**WHAT IS BEING ASKED**
Print all of the data exactly as written.

**LISTED ENTRIES**

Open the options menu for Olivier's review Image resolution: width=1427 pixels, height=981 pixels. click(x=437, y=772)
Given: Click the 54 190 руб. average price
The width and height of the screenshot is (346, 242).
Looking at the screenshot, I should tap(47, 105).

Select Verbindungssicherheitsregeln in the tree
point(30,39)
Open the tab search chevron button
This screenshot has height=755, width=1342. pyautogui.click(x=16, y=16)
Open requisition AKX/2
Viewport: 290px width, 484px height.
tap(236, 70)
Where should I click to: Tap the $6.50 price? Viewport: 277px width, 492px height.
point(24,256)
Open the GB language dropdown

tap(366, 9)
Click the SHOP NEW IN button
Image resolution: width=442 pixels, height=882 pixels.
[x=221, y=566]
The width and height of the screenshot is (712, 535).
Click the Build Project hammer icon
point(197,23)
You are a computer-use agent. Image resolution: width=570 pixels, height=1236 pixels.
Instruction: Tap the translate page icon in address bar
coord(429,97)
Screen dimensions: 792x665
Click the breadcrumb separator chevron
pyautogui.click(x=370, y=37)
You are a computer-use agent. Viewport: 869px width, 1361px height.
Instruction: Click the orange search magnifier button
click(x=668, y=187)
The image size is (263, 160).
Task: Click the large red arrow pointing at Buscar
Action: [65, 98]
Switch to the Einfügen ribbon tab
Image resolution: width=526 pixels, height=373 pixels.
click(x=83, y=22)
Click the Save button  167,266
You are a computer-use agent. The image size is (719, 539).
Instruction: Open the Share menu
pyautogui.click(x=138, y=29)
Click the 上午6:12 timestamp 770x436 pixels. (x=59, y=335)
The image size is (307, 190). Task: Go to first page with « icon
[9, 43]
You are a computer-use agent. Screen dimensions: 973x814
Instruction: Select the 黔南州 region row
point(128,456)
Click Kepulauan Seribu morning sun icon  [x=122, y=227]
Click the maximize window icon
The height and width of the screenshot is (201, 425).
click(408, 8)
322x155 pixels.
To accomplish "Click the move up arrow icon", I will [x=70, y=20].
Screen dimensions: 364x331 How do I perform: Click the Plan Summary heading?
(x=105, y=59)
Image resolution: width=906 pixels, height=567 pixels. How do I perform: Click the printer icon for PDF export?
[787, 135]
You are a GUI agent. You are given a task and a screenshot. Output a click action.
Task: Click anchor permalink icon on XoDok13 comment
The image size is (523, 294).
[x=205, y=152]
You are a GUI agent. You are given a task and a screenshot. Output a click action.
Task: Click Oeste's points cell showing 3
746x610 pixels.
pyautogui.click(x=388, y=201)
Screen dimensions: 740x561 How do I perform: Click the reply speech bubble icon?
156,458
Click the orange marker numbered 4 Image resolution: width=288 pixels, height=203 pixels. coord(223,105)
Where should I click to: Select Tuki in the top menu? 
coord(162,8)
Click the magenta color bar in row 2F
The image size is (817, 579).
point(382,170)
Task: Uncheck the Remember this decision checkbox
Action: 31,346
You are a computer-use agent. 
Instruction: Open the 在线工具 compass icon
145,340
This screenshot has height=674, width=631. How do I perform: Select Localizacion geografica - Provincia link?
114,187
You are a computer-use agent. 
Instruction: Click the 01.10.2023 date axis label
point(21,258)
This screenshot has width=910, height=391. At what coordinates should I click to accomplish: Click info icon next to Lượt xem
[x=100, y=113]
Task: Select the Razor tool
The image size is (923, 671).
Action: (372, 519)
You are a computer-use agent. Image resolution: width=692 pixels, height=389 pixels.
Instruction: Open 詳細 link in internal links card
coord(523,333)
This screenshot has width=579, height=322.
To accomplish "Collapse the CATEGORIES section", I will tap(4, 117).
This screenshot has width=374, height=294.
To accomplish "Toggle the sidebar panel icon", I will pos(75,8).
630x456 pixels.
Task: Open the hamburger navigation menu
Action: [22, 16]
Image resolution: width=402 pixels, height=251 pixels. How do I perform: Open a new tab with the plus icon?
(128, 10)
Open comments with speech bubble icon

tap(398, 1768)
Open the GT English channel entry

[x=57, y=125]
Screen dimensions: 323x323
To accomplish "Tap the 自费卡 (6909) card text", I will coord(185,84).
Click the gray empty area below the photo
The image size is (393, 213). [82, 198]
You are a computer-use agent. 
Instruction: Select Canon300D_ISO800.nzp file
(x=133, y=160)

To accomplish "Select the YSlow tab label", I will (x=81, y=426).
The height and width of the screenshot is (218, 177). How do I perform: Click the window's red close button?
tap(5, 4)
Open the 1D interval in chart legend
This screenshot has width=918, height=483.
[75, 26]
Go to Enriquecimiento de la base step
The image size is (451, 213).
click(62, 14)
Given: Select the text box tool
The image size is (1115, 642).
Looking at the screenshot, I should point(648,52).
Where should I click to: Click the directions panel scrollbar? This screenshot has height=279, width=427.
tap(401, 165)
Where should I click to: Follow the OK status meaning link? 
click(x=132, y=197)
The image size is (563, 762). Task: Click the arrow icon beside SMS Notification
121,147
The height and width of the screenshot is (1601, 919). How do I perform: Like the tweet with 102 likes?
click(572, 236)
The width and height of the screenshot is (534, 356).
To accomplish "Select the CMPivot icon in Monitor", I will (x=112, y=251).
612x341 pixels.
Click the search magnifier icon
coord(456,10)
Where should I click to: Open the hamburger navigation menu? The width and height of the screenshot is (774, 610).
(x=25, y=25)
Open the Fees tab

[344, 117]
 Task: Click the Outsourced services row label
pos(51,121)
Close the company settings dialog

**EXPECTED ANSWER**
Open the options menu for Olivier's review Image resolution: width=1427 pixels, height=981 pixels. click(x=437, y=772)
Given: Click the 54 190 руб. average price
The width and height of the screenshot is (346, 242).
Looking at the screenshot, I should tap(47, 105).

Select Verbindungssicherheitsregeln in the tree
point(30,39)
Open the tab search chevron button
This screenshot has height=755, width=1342. pyautogui.click(x=16, y=16)
Open requisition AKX/2
Viewport: 290px width, 484px height.
tap(236, 70)
Where should I click to: Tap the $6.50 price? Viewport: 277px width, 492px height.
point(24,256)
Open the GB language dropdown

tap(366, 9)
Click the SHOP NEW IN button
Image resolution: width=442 pixels, height=882 pixels.
[x=221, y=566]
The width and height of the screenshot is (712, 535).
Click the Build Project hammer icon
point(197,23)
You are a computer-use agent. Image resolution: width=570 pixels, height=1236 pixels.
Instruction: Tap the translate page icon in address bar
coord(429,97)
Screen dimensions: 792x665
Click the breadcrumb separator chevron
pyautogui.click(x=370, y=37)
You are a computer-use agent. Viewport: 869px width, 1361px height.
Instruction: Click the orange search magnifier button
click(x=668, y=187)
The image size is (263, 160).
Task: Click the large red arrow pointing at Buscar
Action: [65, 98]
Switch to the Einfügen ribbon tab
Image resolution: width=526 pixels, height=373 pixels.
click(x=83, y=22)
Click the Save button  167,266
You are a computer-use agent. The image size is (719, 539).
Instruction: Open the Share menu
pyautogui.click(x=138, y=29)
Click the 上午6:12 timestamp 770x436 pixels. (x=59, y=335)
The image size is (307, 190). Task: Go to first page with « icon
[9, 43]
You are a computer-use agent. Screen dimensions: 973x814
Instruction: Select the 黔南州 region row
point(128,456)
Click Kepulauan Seribu morning sun icon  [x=122, y=227]
Click the maximize window icon
The height and width of the screenshot is (201, 425).
click(408, 8)
322x155 pixels.
To accomplish "Click the move up arrow icon", I will [x=70, y=20].
Screen dimensions: 364x331 How do I perform: Click the Plan Summary heading?
(x=105, y=59)
Image resolution: width=906 pixels, height=567 pixels. How do I perform: Click the printer icon for PDF export?
[787, 135]
You are a GUI agent. You are given a task and a screenshot. Output a click action.
Task: Click anchor permalink icon on XoDok13 comment
The image size is (523, 294).
[x=205, y=152]
You are a GUI agent. You are given a task and a screenshot. Output a click action.
Task: Click Oeste's points cell showing 3
746x610 pixels.
pyautogui.click(x=388, y=201)
Screen dimensions: 740x561 How do I perform: Click the reply speech bubble icon?
156,458
Click the orange marker numbered 4 Image resolution: width=288 pixels, height=203 pixels. coord(223,105)
Where should I click to: Select Tuki in the top menu? 
coord(162,8)
Click the magenta color bar in row 2F
The image size is (817, 579).
point(382,170)
Task: Uncheck the Remember this decision checkbox
Action: 31,346
You are a computer-use agent. 
Instruction: Open the 在线工具 compass icon
145,340
This screenshot has height=674, width=631. How do I perform: Select Localizacion geografica - Provincia link?
114,187
You are a computer-use agent. 
Instruction: Click the 01.10.2023 date axis label
point(21,258)
This screenshot has width=910, height=391. At what coordinates should I click to accomplish: Click info icon next to Lượt xem
[x=100, y=113]
Task: Select the Razor tool
The image size is (923, 671).
Action: (372, 519)
You are a computer-use agent. Image resolution: width=692 pixels, height=389 pixels.
Instruction: Open 詳細 link in internal links card
coord(523,333)
This screenshot has width=579, height=322.
To accomplish "Collapse the CATEGORIES section", I will tap(4, 117).
This screenshot has width=374, height=294.
To accomplish "Toggle the sidebar panel icon", I will pos(75,8).
630x456 pixels.
Task: Open the hamburger navigation menu
Action: [22, 16]
Image resolution: width=402 pixels, height=251 pixels. How do I perform: Open a new tab with the plus icon?
(128, 10)
Open comments with speech bubble icon

tap(398, 1768)
Open the GT English channel entry

[x=57, y=125]
Screen dimensions: 323x323
To accomplish "Tap the 自费卡 (6909) card text", I will coord(185,84).
Click the gray empty area below the photo
The image size is (393, 213). [82, 198]
You are a computer-use agent. 
Instruction: Select Canon300D_ISO800.nzp file
(x=133, y=160)

To accomplish "Select the YSlow tab label", I will (x=81, y=426).
The height and width of the screenshot is (218, 177). How do I perform: Click the window's red close button?
tap(5, 4)
Open the 1D interval in chart legend
This screenshot has width=918, height=483.
[75, 26]
Go to Enriquecimiento de la base step
The image size is (451, 213).
click(62, 14)
Given: Select the text box tool
The image size is (1115, 642).
Looking at the screenshot, I should point(648,52).
Where should I click to: Click the directions panel scrollbar? This screenshot has height=279, width=427.
tap(401, 165)
Where should I click to: Follow the OK status meaning link? 
click(x=132, y=197)
The image size is (563, 762). Task: Click the arrow icon beside SMS Notification
121,147
The height and width of the screenshot is (1601, 919). How do I perform: Like the tweet with 102 likes?
click(572, 236)
The width and height of the screenshot is (534, 356).
To accomplish "Select the CMPivot icon in Monitor", I will (x=112, y=251).
612x341 pixels.
Click the search magnifier icon
coord(456,10)
Where should I click to: Open the hamburger navigation menu? The width and height of the screenshot is (774, 610).
(x=25, y=25)
Open the Fees tab

[344, 117]
 Task: Click the Outsourced services row label
pos(51,121)
Close the company settings dialog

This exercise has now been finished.